Une décision pour les licences à durée illimitée
En premier lieu, cette décision ne s’adresse qu’au seul cas des progiciels vendus dans le cadre d’une licence à durée illimitée pour lequel elle fait basculer clairement l’opération dans le champ de la vente avec toutes les conséquences que le droit attache à cette qualification, notamment en terme d’obligations et de garanties pesant sur le vendeur.
Doutes en cas de revente
Par ailleurs elle pose des conditions à la revente qui, du fait de l’imprécision de sa rédaction, laissent planer des doutes sur les conditions de sa mise en œuvre pratique.
- D’une part, cette décision impose l’indivisibilité des licences acquises par le premier acquéreur et l’obligation de désinstaller la première copie.
Un cas simple est tranché : celui qui acquiert un pack de 25 licences alors qu’il n’en a besoin que de 18, ne pourra pas revendre les 7 licences qui ne lui servent à rien.
Mais le cas plus complexe de celui qui achète successivement plusieurs pack de 25 licences, n’est pas clairement défini.

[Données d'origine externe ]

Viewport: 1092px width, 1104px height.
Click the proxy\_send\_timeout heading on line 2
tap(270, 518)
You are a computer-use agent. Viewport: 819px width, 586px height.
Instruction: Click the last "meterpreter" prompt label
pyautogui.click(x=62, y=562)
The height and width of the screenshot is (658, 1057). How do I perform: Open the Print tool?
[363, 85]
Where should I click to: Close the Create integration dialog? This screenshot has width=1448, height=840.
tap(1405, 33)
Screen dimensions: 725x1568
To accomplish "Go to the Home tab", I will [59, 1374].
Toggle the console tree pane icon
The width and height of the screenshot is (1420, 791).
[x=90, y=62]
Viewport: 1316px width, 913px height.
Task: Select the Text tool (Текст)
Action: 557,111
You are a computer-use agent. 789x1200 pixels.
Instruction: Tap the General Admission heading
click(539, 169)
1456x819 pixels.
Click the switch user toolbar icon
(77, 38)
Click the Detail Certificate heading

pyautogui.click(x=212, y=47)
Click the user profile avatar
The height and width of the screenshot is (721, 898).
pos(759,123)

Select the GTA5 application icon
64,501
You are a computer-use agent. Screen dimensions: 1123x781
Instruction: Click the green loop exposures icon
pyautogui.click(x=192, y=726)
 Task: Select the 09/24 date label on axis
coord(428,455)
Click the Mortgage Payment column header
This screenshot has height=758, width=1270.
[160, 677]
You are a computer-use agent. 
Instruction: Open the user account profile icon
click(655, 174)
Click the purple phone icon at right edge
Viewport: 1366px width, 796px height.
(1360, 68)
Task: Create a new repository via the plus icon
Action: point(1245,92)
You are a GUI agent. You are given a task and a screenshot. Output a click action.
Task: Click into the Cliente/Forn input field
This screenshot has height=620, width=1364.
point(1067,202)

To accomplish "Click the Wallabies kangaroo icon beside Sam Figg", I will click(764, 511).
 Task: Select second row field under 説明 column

Celui-ci pourra-t-il revendre un seul des packs ou alors l’ensemble des packs acquis, formant un tout indissociable, ne pourra être revendu qu’en totalité ?
- D’autre part, la décision ne tranche pas la question de la cession du contrat de maintenance entre le premier et le second acquéreur et si, comme pourtant elle l’indique au sujet de la licence, les clauses d’incessibilité sont privées d’effet à l’égard des acquéreurs successifs.
En l’absence de réponses claires sur ces deux sujets, le marché du logiciel d’occasion pour les entreprises risque d’avoir du mal à prendre son essor, compte tenu des risques juridiques qui pèsent sur ces opérations.
Du point de vue des éditeurs
Maintenant, du point de vue des éditeurs, il serait opportun de prendre des mesures afin de retrouver la sécurité juridique indispensable à leur activité et anticiper dès aujourd’hui les évolutions que dessine cette décision.
Les éditeurs devront ainsi,
- soit choisir de poursuivre sur le même modèle et anticiper dans leurs contrats toutes les conséquences de cette jurisprudence, notamment tout ce qui concerne spécifiquement le droite de la vente,
- soit modifier leur modèle contractuel et donc économique pour revenir dans le cadre de licences traditionnelles qu’ils pourront contrôler.
Ils pourront par exemple choisir de revenir sur des licences annuelles ou bien limiter la durée de vie des versions maintenues ou encore basculer l’essentiel du prix sur les contrats de maintenance ou plus généralement refonder leur approche marketing en tirant parti des diverses possibilités ainsi offertes.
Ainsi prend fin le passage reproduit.